- Written exercise 1:
Decide whether each statement below agrees with the patch description. For each one, answer yes or no and quote the deciding words from the patch description.
(a) Passing "-n 123456" sets every calibration to 123456.
(b) In the form "-n value,ENG1=value1,ENG2=value2", value1 is applied to ENG1 before value is copied to all engines.
(c) The new output is intended to be pasted into the next invocation.
- Written exercise 2:
Retype word for word the part of the patch description that begins at the words "[igt-dev] [PATCH i-g-t]" and ends after the words "doing it sequentially.".
- Written exercise 3:
The first paragraph of the patch description consists of imperative sentences. List every change those sentences announce, one item per sentence.

- Supplied passage:
## Begin
[igt-dev] [PATCH i-g-t] Distinguish particular engines during calculating nop calibration

Tvrtko Ursulin tvrtko.ursulin at linux.intel.com
Tue Jan 21 16:02:04 UTC 2020


On 21/01/2020 15:04, Anna Karas wrote:
> Extend handling -n parameter by accepting multiple values of per
> engine nop calibration. Add raw numbers handling to set default
> calibration values. Print copyable and pastable string with
> calibrations. Allow to switch between calculating in parallel
> or doing it sequentially.
> 
> Accepted input values:
> -n 123456
> All calibrations will be set to 123456.
> 
> -n ENG=value,ENG2=value2,value3
> i.e.
> -n RCS=123456,BCS=345678,999999
> RCS engine's value is set to 123456, BCS engine's value is set to
> 345678, 999999 is copied to rest of engines. All engines must be set;
> you can either provide values for each of the engines, or you can set
> specific values and provide a default value for the others.
> 
> -n value,ENG1=value1,ENG2=value2
> First, value is copied to all engines, then value1 overrides ENG1, and
> finally value2 overrides ENG2.
> 
> New output follows the pattern:
> Nop calibrations for 1000us delay is: <eng1>=<v1>,<eng2>=<v2>,...
> So you can easily copy-paste it to the next invocation.
## End
- Record extracts:
## Begin
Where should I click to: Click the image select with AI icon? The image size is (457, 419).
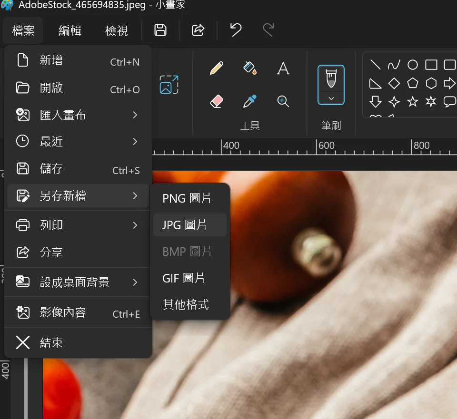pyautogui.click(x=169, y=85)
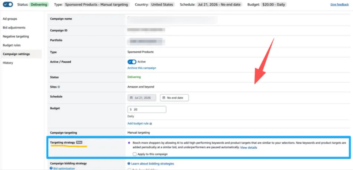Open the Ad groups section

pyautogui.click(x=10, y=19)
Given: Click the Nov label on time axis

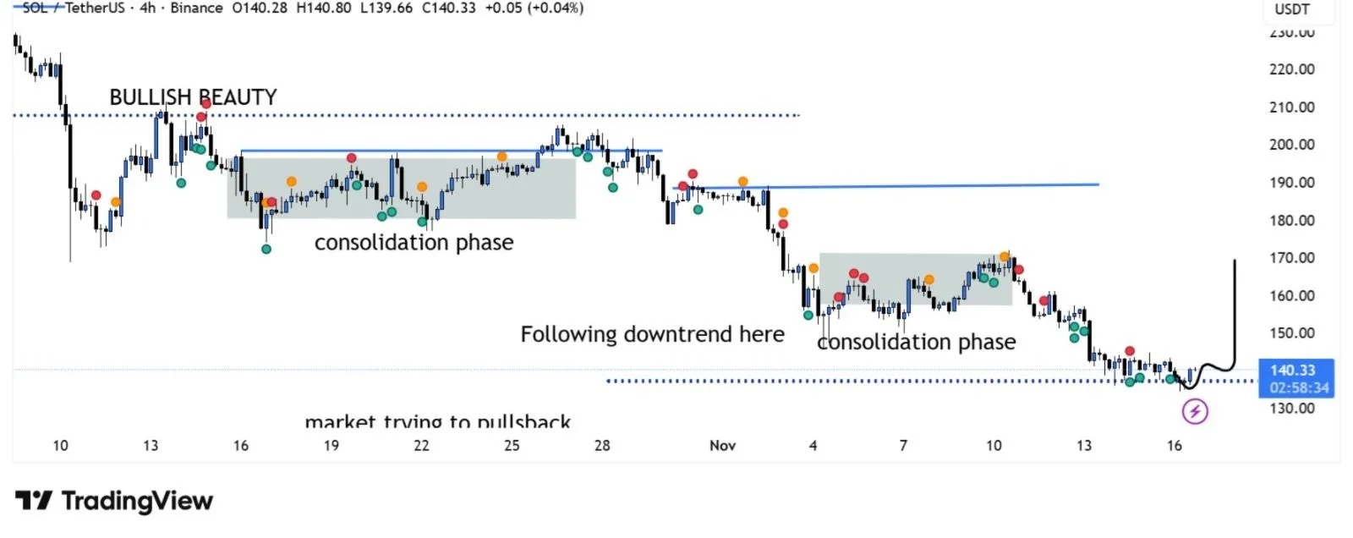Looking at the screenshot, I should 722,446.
## End
## Begin
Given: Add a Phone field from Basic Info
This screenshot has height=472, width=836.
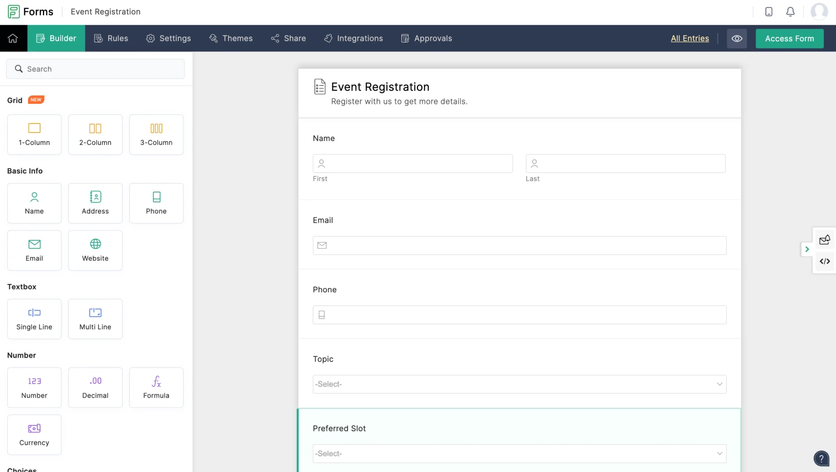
## End
- Exercise output 1:
(a) Yes: "All calibrations will be set to 123456."
(b) No: "First, value is copied to all engines, then value1 overrides ENG1"
(c) Yes: "So you can easily copy-paste it to the next invocation."

- Exercise output 2:
[igt-dev] [PATCH i-g-t] Distinguish particular engines during calculating nop calibration

Tvrtko Ursulin tvrtko.ursulin at linux.intel.com
Tue Jan 21 16:02:04 UTC 2020


On 21/01/2020 15:04, Anna Karas wrote:
> Extend handling -n parameter by accepting multiple values of per
> engine nop calibration. Add raw numbers handling to set default
> calibration values. Print copyable and pastable string with
> calibrations. Allow to switch between calculating in parallel
> or doing it sequentially.

- Exercise output 3:
- Extend handling of the -n parameter by accepting multiple values of per-engine nop calibration.
- Add raw numbers handling to set default calibration values.
- Print a copyable and pastable string with calibrations.
- Allow switching between calculating in parallel and doing it sequentially.